And maintenence and onboarding.. I guess to find the right balance is the key. I tend to go with monolith and use microservices to offload heavy dutie tasks or to benefit from other languages and framework when they are a better fit for a specific problem domain
That doesn't sound like "microservices", but like a monolith with a few services split out where it makes sense. People have been doing that for a million years, long before the web and certainly long before "microservices" was coined. It's just "using common sense" basically.

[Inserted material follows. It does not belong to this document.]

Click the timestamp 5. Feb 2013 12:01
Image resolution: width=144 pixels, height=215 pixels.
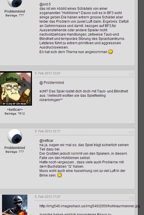[47, 73]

I'm not aware of such nuanced definitions. For me a microservice is a one endpoint service, designed to do one task, with full introspection, and deployed on the "cloud". As fair as I know, I can orchestrate them with monoliths and they still microservices.. or where you draw the line between services and microservices? The size of the service itself or with whom it interacts?
There is no One True Definition™, but I think most people understand "microservices" as "an application where splitting the functionality up in small services is core of the architecture", or something along those lines.
"We split off 2 things in to small services because it made sense" is rather different. I mean, I don't really care if you call this 'microservices" I guess, but it is different, right?
yup, monolith goes very long only to the point where you have hundreds of engineers or some very specific niche technical problem that I would start thinking about microservices.
It would be without the tooling, yes. Shopify has a merge queue thingy that you can just shove you MR into and it will eventually get around to deploying it. It even gives you a ping on slack when your changes are about to go live IIRC.